Written exercise
In the commentary item below, list every kind of information that the SEC material Cohn accessed is said to have included.

Document passage
BEGIN
Securities Industry Commentator by Bill Singer Esq

October 24, 2019

featured in today's Securities Industry Commentator:


In a Superseding Indictment filed in the United States District Court for the Eastern District of New York, GPB Capital Holdings, LLC's Managing Director and Chief Compliance Officer Michael S. Cohn, of GPB Capital Holdings, LLC (GPB), with obstruction of justice, unauthorized computer access and unauthorized disclosure of confidential information. As alleged in part in the DOJ Release:

[C]ohn previously worked as a Securities Compliance Examiner and Industry Specialist in the SEC's Enforcement Division, where he assisted investigations into violations of securities laws. In approximately October 2018, Cohn left the SEC to join GPB, a private equity firm based in Manhattan and Garden City, New York, that manages over $1.5 billion in assets. However, prior to leaving the SEC, Cohn accessed information on SEC servers relating to an Enforcement Division investigation into GPB.  Cohn was not authorized to access this highly sensitive material, which included confidential information, privileged attorney-client work product and contacts with law enforcement and other regulatory agencies.  During discussions with GPB personnel about obtaining a job there, Cohn advised them that he had inside information about the SEC's investigation, and on several occasions he disclosed information to members of GPB's senior management about that investigation.
END
Collected material
BEGIN
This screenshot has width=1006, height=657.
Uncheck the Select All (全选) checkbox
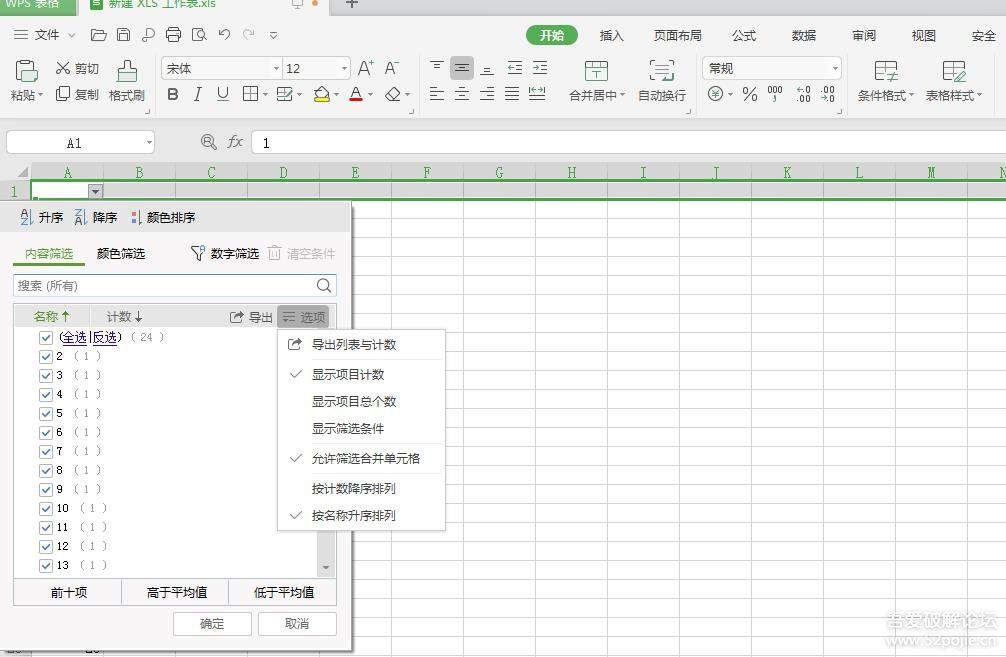pyautogui.click(x=46, y=338)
END
Result below
- Confidential information
- Privileged attorney-client work product
- Contacts with law enforcement and other regulatory agencies